Required work =>
**A.** Transcribe word for word the part of the webdriver-manager discussion starting at "The library will" and ending at "setting the environment variable.".
**B.** Extend the webdriver-manager discussion with a further passage that picks up after its final sentence.

Passage given =>
┌──

Add `webdriver-manager` for managing chrome drivers #161

kinshukdua · 2021-10-06T09:32:22Z

Fixes #139
The library webdriver-manager is used to automatically download the correct version of ChromeDriver in case no path is passed in the environment variable.
The library will also automatically upgrade the drivers in case Chrome is updated. To maintain backwards compatibility or to use a specific version of the drivers, the user can always override it by setting the environment variable.

bidoubiwa

I'm wondering if we should force the download of the ChromeDriver to the user. @sanders41 do you have any opinion on the subject?

Pipfile

sanders41 · 2021-10-06T14:14:03Z

I'm wondering if we should force the download of the ChromeDriver to the user. @sanders41 do you have any opinion on the subject?

There are couple concerns I would have. What happens if a user already has chromedriver installed, but doesn't pass a path? In that case CHROMEDRIVER_PATH is going to be None, so webdriver-manager is going to install chromedriver. What happens in this case? Does this cause a conflict with the two version? I suspect Linux package managers, Homebrew, Chocolatey on Windows, etc aren't going to like this.

The second concern is at many companies, software like chromedriver has to be approved and installed from an approved list. In those cases the docs-scraper would be blocked from installing chromedriver and therefore fail making it unusable. In my dealings with this situation it would be easier to get chromedriver added to an approved list separately. Getting it approved because a Python package wants to install a binary could be seen as a security risk and be more likely to get denied.

bidoubiwa · 2021-10-06T14:45:23Z

Thanks a lot @sanders41. I 100% agree.

So what I suggest is:
If we cannot find the chromedriver of the user

We output to the user that we could not find their chromedriver. That it may be because the path is incorrect or because they do not have chromedriver
We open a prompt asking them if they want to download the chromedriver Y/n
In case of yes, we download it. It can always be blocked by the approved list. In which case we simply throw an error stating we could not download the driver
In case of no, we can shut down the script after telling him to re-run it with the correct path or remove the render_js option

What do you think?

└──

Source excerpt =>
┌──

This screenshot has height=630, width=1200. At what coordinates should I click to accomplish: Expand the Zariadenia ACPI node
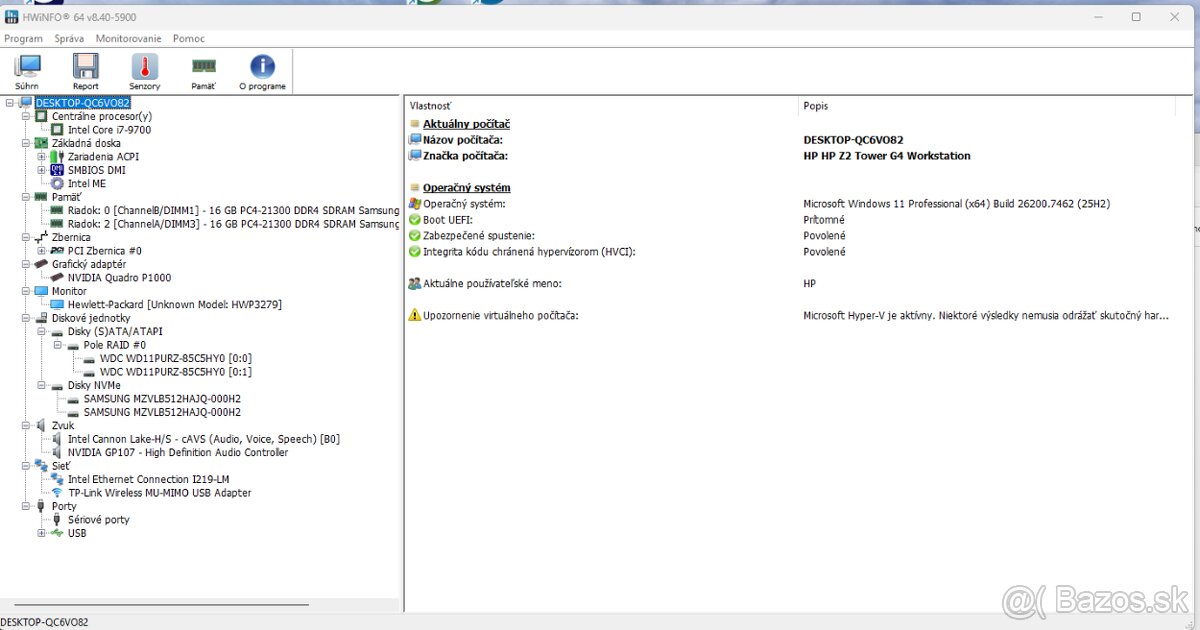pos(42,157)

└──

Results for the exercise =>
**A.**
The library will also automatically upgrade the drivers in case Chrome is updated. To maintain backwards compatibility or to use a specific version of the drivers, the user can always override it by setting the environment variable.

**B.**
kinshukdua · 2021-10-06T14:47:03Z

@sanders41 If a user already has chromedriver it doesn't cause a conflict since chromedriver is distributed as a portable binary so it doesn't need to be installed. You just have to download the required binary from the source, save it and pass the path to the python program. This is what the library automates. I'm not sure if a python package downloading a binary would be blocked or not in production environments but installation shouldn't be an issue.

sanders41 · 2021-10-06T14:54:08Z

@bidoubiwa your plan sounds good to me. I think by not forcing the download it prevents the issues I can think of, but would still make it an option if the user wants it giving an easier path.

bidoubiwa · 2021-10-06T14:55:12Z

@kinshukdua since we answered at the same moment, i'm not sure you saw my comment just above yours!

kinshukdua · 2021-10-06T14:57:59Z

@bidoubiwa I did, I agree with your suggestion, I'll add a new commit for the same. It just has to be a CLI prompt right?

bidoubiwa · 2021-10-06T15:15:49Z

Yes!

kinshukdua · 2021-10-07T07:45:30Z

@bidoubiwa I've added the requested changes, please review and let me know if anything needs to be changed.

bidoubiwa · 2021-10-07T08:34:05Z

Any idea why the tests are failing?

kinshukdua · 2021-10-07T12:20:25Z

@bidoubiwa They were failing because during testing, the BrowserHandler is called without CHROMEDRIVER_PATH being set so it starts the interactive prompt which pytest cannot provide an input to.
I've fixed this by automatically adding input using monkeypatch.setattr.
One test was failing because of linting issue which was fixed replacing exit with sys.exit

bidoubiwa · 2021-10-11T10:14:50Z

I will be reviewing this PR this week :)

kinshukdua · 2021-10-11T17:17:49Z

@bidoubiwa Thanks!

bidoubiwa

Okey so I found a few problems!

When running the script two times, both time it suggest to download the chromedriver.
In both cases, the scraping fails:

> Docs-Scraper: https://docs.meilisearch.com/learn/what_is_meilisearch/sdks.html 0 records)
> Docs-Scraper: https://docs.meilisearch.com/learn/getting_started/installation.html 0 records)
> Docs-Scraper: https://docs.meilisearch.com/learn/core_concepts/ 0 records)
> Docs-Scraper: https://docs.meilisearch.com/learn/getting_started/quick_start.html 0 records)

I tried on the main branch, it still works with js_render and it renders correctly

> Docs-Scraper: https://docs.meilisearch.com/create/how_to/gcp.html 74 records)
> Docs-Scraper: https://docs.meilisearch.com/create/how_to/aws.html 83 records)
> Docs-Scraper: https://docs.meilisearch.com/learn/what_is_meilisearch/sdks.html 43 records)
> Docs-Scraper: https://docs.meilisearch.com/learn/getting_started/installation.html 37 records)

The problem is because you created you PR from your main branch you will have a hard time going back to this main branch.
I would suggest you reopen a PR with your PR on a branch by following these steps. If you prefer not, I suggest you re-clone this project in another directory.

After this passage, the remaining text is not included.